‘Tis the season of holiday-themed romantic comedies and family fun movies. But one genre that often gets swept under the Christmas tree rug is horror.
On Dec. 4, the movie “Krampus” hits the theaters and it seems to promise some dark comedy and spook in our stockings this year.
“Krampus” is based on a German folktale about a horned creature that punishes bad children during the Christmas season.
Sometimes accompanied with a whip and chains, Krampus drowns, cannibalizes or delivers the children to hell–Krampus is the original bad Santa.
‘Winter Ghosts’
by Kate Mosse
The Great War robbed an entire generation of family, friends and lovers.
If you like to mix history in with your horror, you may like this novel about Freddie Watson who has been unable to cope with losing his brother in the Great War.
Freddie’s grief for his brother was so great he spent years in a sanatorium.
In 1928, Freddie sets off through the French Pyrenees but a snowstorm causes him to seek refuge in a small village in the woods.
There he meets a local woman named Fabrissa and they have a connection.
He confides in her about his loss and she, too, has a dark tale to tell him.
This is beautiful and haunting story that deals with death and tragedy around the holiday season.
This isn’t a “scared of the dark” horror story but a ghostly mystery and touching tale that will make you stick around until the end.
‘Snow’
by Ronald Malfi
This novel is much more wild and dark than the first one.
It starts off with the typical divorced and lonely man, Todd Curry, trying to make it home in time to spend Christmas with his son.
But surprise, a snowstorm happens and ruins everything.
Todd decides to rent a car with a few other stranded travellers.
During the drive, they come across a disoriented man who claims he is looking for his lost daughter.
But something about the man is off.
His story doesn’t seem right and he has strange slashes on his back.
They pick him up and stop in the nearest town but discover it seems eerily stranded.

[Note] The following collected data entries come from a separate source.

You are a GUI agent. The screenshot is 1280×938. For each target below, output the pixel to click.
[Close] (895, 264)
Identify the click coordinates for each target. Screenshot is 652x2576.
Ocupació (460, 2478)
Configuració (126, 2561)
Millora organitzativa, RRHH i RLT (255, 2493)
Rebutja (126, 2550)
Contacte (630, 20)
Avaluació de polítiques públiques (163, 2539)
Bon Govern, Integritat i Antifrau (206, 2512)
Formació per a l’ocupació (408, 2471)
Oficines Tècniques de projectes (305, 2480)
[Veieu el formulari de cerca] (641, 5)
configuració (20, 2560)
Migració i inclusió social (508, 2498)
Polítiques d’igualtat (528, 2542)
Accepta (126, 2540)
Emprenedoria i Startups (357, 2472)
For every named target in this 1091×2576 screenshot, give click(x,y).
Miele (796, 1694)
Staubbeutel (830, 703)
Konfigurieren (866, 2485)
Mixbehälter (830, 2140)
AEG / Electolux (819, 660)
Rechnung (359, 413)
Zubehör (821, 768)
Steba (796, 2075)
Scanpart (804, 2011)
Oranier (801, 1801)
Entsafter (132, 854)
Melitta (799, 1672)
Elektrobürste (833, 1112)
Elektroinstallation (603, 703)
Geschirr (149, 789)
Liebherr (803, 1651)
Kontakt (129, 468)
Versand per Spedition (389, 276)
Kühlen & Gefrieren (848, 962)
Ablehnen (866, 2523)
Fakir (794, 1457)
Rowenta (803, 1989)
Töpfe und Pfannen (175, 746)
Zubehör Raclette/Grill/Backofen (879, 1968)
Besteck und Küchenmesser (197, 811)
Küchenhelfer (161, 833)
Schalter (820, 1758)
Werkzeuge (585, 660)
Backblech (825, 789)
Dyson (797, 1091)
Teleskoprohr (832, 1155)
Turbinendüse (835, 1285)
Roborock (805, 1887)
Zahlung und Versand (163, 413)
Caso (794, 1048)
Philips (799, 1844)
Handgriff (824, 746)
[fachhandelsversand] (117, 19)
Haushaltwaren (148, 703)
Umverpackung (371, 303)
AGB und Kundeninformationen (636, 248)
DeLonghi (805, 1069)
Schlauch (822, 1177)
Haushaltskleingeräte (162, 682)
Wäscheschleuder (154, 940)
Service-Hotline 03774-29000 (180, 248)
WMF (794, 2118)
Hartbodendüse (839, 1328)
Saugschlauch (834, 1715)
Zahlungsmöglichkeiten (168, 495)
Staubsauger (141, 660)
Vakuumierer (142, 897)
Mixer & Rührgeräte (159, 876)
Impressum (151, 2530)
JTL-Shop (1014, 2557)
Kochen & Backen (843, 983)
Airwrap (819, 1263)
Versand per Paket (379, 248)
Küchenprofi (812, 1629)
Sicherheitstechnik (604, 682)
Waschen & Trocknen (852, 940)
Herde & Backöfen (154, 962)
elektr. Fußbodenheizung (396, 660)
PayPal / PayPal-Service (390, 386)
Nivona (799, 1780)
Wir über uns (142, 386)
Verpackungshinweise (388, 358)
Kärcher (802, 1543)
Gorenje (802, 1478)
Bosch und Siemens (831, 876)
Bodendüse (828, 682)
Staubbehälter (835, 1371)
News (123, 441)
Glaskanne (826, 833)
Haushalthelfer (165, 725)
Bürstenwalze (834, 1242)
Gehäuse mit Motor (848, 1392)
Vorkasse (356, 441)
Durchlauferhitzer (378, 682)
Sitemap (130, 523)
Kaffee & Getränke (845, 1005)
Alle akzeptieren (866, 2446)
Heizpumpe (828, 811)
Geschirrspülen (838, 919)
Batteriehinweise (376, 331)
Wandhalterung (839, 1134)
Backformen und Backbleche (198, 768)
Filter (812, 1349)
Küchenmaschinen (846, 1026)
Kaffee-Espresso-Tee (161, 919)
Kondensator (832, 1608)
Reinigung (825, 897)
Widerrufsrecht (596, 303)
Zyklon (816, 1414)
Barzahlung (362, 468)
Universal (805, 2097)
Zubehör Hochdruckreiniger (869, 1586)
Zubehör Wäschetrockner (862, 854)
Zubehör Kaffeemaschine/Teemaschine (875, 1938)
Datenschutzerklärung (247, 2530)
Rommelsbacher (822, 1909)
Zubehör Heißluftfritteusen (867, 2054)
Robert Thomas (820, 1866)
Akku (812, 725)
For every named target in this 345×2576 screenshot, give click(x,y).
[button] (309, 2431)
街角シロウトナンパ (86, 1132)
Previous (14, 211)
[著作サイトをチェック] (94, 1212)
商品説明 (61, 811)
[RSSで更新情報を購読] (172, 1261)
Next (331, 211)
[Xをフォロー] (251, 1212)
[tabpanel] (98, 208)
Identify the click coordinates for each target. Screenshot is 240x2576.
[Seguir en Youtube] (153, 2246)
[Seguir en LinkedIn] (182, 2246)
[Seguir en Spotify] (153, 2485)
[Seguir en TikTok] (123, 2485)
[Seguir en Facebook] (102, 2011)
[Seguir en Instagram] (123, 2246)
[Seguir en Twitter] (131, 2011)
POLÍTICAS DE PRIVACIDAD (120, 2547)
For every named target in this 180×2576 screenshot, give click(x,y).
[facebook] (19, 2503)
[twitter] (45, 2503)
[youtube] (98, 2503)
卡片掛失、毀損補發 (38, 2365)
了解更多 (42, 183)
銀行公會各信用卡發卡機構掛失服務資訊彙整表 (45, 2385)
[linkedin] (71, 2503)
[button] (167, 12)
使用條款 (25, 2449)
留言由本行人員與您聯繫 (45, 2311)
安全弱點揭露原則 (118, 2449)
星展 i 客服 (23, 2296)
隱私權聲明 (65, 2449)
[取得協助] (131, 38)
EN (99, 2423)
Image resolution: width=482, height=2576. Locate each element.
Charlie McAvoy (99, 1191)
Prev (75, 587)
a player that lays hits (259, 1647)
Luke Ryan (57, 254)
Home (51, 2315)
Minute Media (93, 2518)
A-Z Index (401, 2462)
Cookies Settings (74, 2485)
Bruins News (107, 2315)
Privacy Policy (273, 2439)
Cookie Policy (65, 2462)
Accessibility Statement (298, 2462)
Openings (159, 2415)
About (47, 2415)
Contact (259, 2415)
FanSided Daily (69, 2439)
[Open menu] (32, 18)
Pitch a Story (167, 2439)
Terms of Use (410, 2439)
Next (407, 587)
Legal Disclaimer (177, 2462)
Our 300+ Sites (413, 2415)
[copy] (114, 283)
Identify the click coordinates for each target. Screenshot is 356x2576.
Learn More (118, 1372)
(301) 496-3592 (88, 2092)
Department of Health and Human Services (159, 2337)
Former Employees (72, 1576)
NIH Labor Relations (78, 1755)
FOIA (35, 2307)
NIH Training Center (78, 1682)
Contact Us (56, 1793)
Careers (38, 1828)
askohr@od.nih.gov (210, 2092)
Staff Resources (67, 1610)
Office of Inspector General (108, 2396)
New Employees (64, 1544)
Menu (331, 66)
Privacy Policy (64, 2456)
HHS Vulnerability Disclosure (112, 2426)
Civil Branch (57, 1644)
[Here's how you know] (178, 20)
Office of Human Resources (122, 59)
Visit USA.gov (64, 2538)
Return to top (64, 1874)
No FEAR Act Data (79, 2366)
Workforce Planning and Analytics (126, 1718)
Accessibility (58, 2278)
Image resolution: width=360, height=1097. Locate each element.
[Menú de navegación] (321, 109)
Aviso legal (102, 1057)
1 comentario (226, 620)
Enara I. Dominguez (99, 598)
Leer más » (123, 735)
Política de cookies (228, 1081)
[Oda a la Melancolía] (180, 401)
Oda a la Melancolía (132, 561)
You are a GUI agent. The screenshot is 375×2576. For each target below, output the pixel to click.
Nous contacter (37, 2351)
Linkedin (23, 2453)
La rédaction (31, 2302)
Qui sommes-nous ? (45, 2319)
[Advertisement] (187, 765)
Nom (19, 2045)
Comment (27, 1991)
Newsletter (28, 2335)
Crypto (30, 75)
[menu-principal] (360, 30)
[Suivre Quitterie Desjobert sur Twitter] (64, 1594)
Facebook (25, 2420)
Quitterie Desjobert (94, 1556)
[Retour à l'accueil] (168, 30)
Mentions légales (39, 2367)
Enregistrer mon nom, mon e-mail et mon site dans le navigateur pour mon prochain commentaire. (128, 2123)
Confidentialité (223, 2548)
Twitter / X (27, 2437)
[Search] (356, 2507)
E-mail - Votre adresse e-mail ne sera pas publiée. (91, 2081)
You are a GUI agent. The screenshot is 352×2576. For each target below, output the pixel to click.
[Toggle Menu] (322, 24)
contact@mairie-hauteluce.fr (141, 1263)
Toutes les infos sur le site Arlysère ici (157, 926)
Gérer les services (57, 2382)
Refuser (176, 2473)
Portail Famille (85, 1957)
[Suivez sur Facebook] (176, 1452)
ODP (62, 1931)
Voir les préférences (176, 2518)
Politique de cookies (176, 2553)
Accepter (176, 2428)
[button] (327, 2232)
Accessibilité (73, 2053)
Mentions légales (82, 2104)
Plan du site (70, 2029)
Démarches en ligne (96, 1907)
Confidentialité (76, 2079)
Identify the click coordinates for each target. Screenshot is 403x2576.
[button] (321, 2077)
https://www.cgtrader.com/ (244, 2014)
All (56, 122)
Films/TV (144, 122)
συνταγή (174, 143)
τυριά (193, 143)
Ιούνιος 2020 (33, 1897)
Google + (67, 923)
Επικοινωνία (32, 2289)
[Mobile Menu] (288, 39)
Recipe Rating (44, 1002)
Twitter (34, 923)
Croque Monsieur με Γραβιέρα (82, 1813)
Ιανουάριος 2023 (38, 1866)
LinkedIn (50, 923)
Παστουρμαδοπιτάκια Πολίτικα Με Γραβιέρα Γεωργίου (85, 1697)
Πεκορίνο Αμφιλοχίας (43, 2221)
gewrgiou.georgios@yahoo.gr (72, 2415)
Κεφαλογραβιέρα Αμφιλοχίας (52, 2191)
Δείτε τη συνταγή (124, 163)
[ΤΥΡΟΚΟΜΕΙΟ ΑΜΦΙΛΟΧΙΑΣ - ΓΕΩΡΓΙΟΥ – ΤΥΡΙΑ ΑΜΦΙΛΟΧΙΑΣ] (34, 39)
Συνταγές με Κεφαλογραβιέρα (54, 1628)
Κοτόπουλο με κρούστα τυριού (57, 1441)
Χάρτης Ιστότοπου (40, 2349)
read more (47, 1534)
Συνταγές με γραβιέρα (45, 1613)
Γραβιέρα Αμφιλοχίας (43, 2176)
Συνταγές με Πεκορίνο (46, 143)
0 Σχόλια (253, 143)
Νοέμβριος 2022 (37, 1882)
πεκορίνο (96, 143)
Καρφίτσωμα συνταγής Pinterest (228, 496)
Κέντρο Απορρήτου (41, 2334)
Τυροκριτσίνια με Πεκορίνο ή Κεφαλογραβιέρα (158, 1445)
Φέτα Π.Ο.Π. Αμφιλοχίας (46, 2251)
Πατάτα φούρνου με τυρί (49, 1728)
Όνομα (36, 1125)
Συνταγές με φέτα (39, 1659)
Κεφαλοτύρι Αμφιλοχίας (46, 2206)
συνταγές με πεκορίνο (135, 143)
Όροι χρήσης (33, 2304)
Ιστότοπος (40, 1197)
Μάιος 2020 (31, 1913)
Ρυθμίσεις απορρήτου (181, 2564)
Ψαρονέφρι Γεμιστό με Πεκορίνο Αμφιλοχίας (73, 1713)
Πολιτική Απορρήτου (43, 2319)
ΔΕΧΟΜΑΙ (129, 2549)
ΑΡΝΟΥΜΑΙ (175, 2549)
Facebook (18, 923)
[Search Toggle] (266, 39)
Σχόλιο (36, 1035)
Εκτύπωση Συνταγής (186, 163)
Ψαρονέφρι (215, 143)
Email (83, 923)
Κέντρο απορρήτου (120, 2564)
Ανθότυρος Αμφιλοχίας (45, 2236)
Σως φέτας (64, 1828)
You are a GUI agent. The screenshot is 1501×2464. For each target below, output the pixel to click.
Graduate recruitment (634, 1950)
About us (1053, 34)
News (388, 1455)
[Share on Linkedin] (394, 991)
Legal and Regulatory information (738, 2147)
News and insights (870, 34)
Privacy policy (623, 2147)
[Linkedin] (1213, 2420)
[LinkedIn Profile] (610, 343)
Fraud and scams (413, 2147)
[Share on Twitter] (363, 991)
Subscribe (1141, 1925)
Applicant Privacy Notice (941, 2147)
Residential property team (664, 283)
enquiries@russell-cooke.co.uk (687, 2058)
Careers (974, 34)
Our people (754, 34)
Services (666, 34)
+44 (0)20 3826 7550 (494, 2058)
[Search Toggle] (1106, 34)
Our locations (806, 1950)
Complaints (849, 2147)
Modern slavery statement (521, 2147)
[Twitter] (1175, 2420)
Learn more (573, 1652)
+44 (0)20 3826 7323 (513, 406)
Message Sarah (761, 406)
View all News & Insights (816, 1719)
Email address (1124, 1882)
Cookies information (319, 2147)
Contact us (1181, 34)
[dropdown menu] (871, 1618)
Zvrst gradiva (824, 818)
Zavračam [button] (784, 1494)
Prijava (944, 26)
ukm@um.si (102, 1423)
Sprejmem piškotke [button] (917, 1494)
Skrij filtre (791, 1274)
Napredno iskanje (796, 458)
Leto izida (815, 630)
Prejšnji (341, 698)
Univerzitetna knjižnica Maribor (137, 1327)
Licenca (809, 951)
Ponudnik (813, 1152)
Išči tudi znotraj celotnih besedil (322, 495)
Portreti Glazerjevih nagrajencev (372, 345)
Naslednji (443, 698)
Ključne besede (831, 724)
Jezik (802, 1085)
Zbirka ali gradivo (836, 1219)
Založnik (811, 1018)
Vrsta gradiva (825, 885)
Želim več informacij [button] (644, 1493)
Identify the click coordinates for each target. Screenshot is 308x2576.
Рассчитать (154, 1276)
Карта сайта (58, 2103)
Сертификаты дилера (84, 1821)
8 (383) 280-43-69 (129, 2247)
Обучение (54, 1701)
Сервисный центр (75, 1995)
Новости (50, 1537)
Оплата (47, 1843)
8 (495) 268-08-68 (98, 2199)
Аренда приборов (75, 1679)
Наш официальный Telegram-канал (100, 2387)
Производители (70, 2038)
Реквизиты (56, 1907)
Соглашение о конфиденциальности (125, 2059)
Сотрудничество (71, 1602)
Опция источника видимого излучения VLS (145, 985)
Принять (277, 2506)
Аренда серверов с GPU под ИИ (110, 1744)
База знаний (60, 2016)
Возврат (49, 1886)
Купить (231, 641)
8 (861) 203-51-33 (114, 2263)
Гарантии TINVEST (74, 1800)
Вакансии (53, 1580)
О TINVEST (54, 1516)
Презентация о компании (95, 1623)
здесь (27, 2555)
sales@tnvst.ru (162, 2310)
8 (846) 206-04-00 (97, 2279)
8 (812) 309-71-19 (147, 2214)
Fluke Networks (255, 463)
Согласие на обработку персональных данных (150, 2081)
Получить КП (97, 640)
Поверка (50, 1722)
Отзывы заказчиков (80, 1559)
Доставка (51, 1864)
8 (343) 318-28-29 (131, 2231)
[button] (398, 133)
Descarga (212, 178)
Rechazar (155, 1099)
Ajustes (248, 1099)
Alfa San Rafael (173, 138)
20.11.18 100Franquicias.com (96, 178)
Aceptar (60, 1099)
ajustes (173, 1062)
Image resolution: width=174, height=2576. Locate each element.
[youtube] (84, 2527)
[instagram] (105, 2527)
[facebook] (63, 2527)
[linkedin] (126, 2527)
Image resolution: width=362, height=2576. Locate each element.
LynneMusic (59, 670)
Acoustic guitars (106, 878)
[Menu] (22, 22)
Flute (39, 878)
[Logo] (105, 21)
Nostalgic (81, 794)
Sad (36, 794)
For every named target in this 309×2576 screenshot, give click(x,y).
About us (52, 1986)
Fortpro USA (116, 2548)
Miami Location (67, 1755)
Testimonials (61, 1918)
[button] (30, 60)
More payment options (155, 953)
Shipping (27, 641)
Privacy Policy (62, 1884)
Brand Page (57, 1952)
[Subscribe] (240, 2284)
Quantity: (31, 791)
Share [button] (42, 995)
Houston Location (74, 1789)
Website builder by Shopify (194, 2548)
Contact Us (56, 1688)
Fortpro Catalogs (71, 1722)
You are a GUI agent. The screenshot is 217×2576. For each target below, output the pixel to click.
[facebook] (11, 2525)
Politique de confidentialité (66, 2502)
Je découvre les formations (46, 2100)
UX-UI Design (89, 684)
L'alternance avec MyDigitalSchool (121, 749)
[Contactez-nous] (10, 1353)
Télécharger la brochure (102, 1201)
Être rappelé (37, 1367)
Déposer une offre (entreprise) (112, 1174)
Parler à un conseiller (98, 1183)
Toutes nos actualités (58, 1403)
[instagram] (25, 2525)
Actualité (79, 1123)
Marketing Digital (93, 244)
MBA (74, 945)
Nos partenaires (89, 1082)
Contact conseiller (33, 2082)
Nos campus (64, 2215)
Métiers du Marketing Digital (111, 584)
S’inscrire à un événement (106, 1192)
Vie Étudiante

It’s not.
This is where things start to get wild.
It becomes survival horror as Todd and the other travellers are faced with evil forces in a story reminiscent of something made by John Carpenter and H.P. Lovecraft.
‘The Stupidest Angel’
by Christopher Moore
The subtitle of this odd ball is “A Heartwarming Tale of Christmas Terror.”
Little Joshua Barker is not in the Christmas mood, because he witnessed Santa get killed.
He prays that Santa come back from the dead and Archangel Raziel answers that prayer.
But Raziel doesn’t do a very good job.
His “botched sacred mission” turns Christmas-time in Pine Cove into a time of zombies, cannibalism and total chaos.
This dark comedy is full of a quirky ensemble of characters, slight gore and a stupid angel who’s a little lost in translation.
This book is definitely different from anything else you may have read.
Many of the characters in “The Stupidest Angel” have appeared in Moore’s other novels.
But this is a stand-alone story that won’t confuse you if you aren’t familiar with his other work.